Emission management

Reality Capture Can Help Keep Methane in the Pipe—at Scale

Oil and gas companies are betting on the use of drones and robots for leak detection and methane emissions reduction.

Oil and gas reserves in storage in Europe. The drone flies around oil tanks and a gas flare that burns excess gas. Fuel crisis and a sharp increase in fuel and gas prices in Europe and in the world.
Source: Ivan Zhaborovskiy/Getty Images

Under intense public and stakeholder pressure, many oil and gas companies have pledged to achieve zero-carbon emission targets by 2050. The energy industry, however, is still in the process of standardizing technologies for site monitoring and measuring the footprint of fugitive emissions, despite the fact that carbon accounting and methane reduction strategies are now considered a must-have for oil and gas companies.

*Record excerpts:*
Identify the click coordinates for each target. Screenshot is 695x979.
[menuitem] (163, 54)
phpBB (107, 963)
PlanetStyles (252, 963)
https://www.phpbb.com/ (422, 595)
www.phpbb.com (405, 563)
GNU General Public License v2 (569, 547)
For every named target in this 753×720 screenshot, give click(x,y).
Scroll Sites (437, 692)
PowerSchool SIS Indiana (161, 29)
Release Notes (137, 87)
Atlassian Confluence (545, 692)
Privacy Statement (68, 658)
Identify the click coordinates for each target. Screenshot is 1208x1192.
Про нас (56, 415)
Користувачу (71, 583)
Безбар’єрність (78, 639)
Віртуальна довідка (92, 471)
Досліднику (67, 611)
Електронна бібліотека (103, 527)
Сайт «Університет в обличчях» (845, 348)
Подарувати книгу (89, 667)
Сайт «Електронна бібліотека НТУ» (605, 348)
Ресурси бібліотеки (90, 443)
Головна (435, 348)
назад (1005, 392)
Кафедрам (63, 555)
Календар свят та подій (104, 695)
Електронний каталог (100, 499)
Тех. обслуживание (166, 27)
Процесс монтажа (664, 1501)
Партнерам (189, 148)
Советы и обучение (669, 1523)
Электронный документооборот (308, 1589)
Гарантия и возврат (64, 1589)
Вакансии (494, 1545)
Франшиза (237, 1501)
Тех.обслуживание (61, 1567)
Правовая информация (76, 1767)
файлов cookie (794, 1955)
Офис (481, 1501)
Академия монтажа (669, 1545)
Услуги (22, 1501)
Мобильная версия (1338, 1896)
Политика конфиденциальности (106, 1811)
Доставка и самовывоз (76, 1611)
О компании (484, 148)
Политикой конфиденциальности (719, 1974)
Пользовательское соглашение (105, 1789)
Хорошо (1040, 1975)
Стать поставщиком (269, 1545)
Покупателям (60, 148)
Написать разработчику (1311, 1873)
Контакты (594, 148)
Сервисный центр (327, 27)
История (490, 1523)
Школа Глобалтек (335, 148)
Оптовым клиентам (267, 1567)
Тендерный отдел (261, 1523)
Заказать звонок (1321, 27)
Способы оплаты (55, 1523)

*Exercises:*
#1 Please answer these about the methane article:
(a) What do oil and gas companies use to detect leaks and reduce methane emissions?
(b) To whom is the image credited?
(c) By what year have many oil and gas companies pledged to reach zero-carbon emission targets?
#2 In the methane article, swap "stakeholder" for "investor" and give the passage between "Source: Ivan Zhaborovskiy/Getty" and "and gas companies.", inclusive.
#3 Write what comes next in the methane article on drones and robots for leak detection, starting after its final sentence.

*Results for the exercise:*
#1
(a) Drones and robots.
(b) Ivan Zhaborovskiy/Getty Images.
(c) 2050.

#2
Source: Ivan Zhaborovskiy/Getty Images

Under intense public and investor pressure, many oil and gas companies have pledged to achieve zero-carbon emission targets by 2050. The energy industry, however, is still in the process of standardizing technologies for site monitoring and measuring the footprint of fugitive emissions, despite the fact that carbon accounting and methane reduction strategies are now considered a must-have for oil and gas companies.

#3
Before becoming a product manager, I spent 15 years developing and implementing technologies that address safety, efficiency, and autonomy for the energy industry. And in my previous role at Schlumberger (now SLB) on the Global Innovation team, I focused on technologies that would infuse intelligence and create digital twins of every oil and gas location.

Those very technologies—performing reality capture to generate accurate, interactive digital twins of the sites, structures, and assets we cared about—are precisely the solution needed to detect leaks early and ultimately reduce methane emissions worldwide.

According to McKinsey, about 57% of the oil and gas industry’s carbon footprint is coming from methane emissions, one of the most powerful greenhouse gases. So the US market is hungry for a solution. To incentivize methane monitoring and leak reduction, the Inflation Reduction Act imposes fines on over-emitting entities and provides $1.55 billion in financial incentives for the energy industry to better monitor methane emissions and to help address legacy pollution from the oil and gas sector. The only hiccup in this plan is that there is no standardized method to measure baseline emissions or monitoring protocol.

Now, energy companies must figure out the best way to carry out their methane emissions baseline measurement, leak detection, and repair.

Where Is the Methane Coming From?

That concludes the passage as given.